You won't get thin on their food, either, but that's not to say it's heavy or gluttonous. This is simple, rustic Italian food, plated generously and seasoned accordingly, but still refined. Everybody raved over the shaved brussels sprouts salad, but frankly (pun intended) I thought it could use a little more salt. It's still a healthy, virtuous salad, crucifers shaved thinly enough to render their raw state chewable, and studded with Castelrosso cheese, lemon and olive oil. A spritz of Maldon would've made it exceptional. The roasted vegetable salad bypasssed that traditional eggplant/zucchini/pepper plate in favor of a more seasonal melange of rapini, mushrooms, brussels sprouts, cauliflower, carrots and beets. There's something for everyone, and everything was devoured. A trio of (poorly photographed crostini consisted of avocado, ricotta and the best, a truffled cremini mushroom mountain that inspired hoarding tendencies.
Big plates are big, almost shareably so, if you can fend off those tendencies aforementioned. You might want it all for yourself, even if something like the ruby red shrimp alla piastra arrives head-on with, like, seven twin siblings, hulking crustaceans simply seared and salted, with a sprinkle of minced herbs and olive oil. You can taste the ocean... and see it in their eyes. Moving down the face, pork cheeks swim in a rich, zesty sugo atop blissfully smooth pureed celery root. The meat needs but the pressure of a fork to deconstruct into tender, ropey bites. Handmade, love-created meatballs nestle into a hearty tomato sauce- not as Americans might serve as a topping for spaghetti, but in a well-deserved spotlight all their own. Lots of things come in threes: the crostini, the cheeks, the meatballs. Maybe it's so you could eat two (wholly sufficient) and take one home for lunch. At any rate, the meatballs were smart to stand alone, as the one pasta we tried, tagliatelle with mushrooms, was a bit mooshy and overcooked, although the cavatelli with Faicco's hot sausage and sage was text-book perfect. Branzino might have been the best I've ever had: the fish firm of flesh and flavorful enough not to even need its equally tasty lentils and bright, tangy red onion marmalata.
I thought desserts might fall off a bit, but Frankie's is even superlative on the sweet side of things. The only one I didn't like was the ricotta cheesecake; it was dry and spongey. But my table of Italians kept beckoning it back to their side, so what do I know? Well, I DO know that the red wine poached prunes with mascarpone- a most un-sexy sounding dessert, turned out to be THE most seductive thing at the table (aside from, perhaps, the devilishly handsome Fiorentino next to me). These silky plums literally melted in your mouth, spiked with cinnamon and wine and nestled into a creamy bed of whipped mascarpone. I would never have imagined a sensation like this possible coming from a prune. Eliminate all affiliations you might harbor with SunSweet; these are of another universe. The vanilla creme brulee was gorgeous, too. Notably warm the rich, vanilla custard was, underneath its crisp crust of melted sugar, better than most I've ever had and maybe better than any. Maxed out, I bypassed the chocolate tart, but it must've been great because all that was left of it was an empty plate as I began pushing my chair away from the table.

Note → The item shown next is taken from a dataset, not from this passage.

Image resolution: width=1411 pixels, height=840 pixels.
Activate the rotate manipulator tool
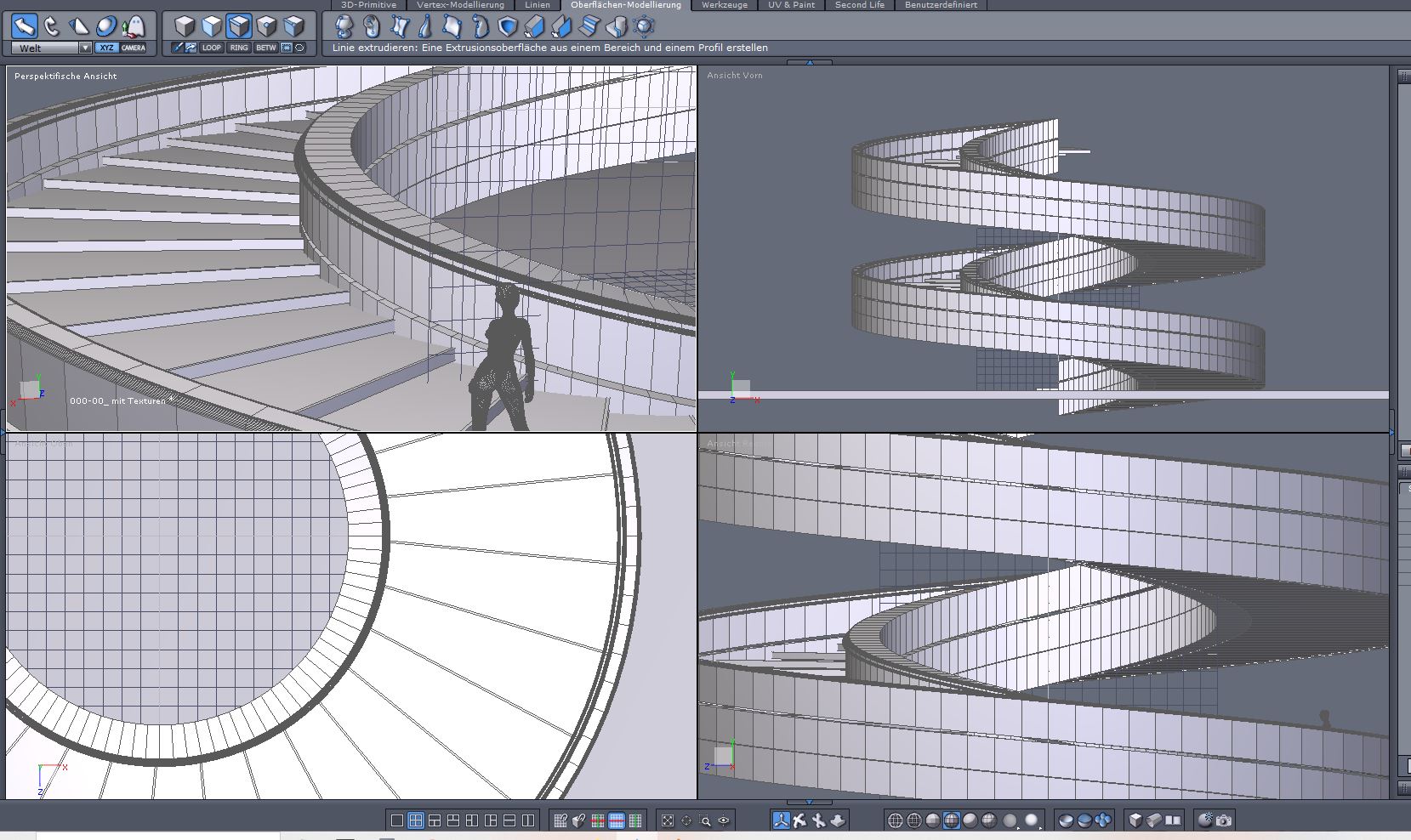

I read a few reviews online of Frankie's before arriving, and they seemed notably sour, for the most part. Which I cannot fathom, given the food, service, and cozy, boisterous little space that makes up this third Frankie's. Then again, why would you trust some anonymous Yelper? Trust ME, instead. Fiducia in me.... AND in the Italians. They, and the Frankies, won't let you down.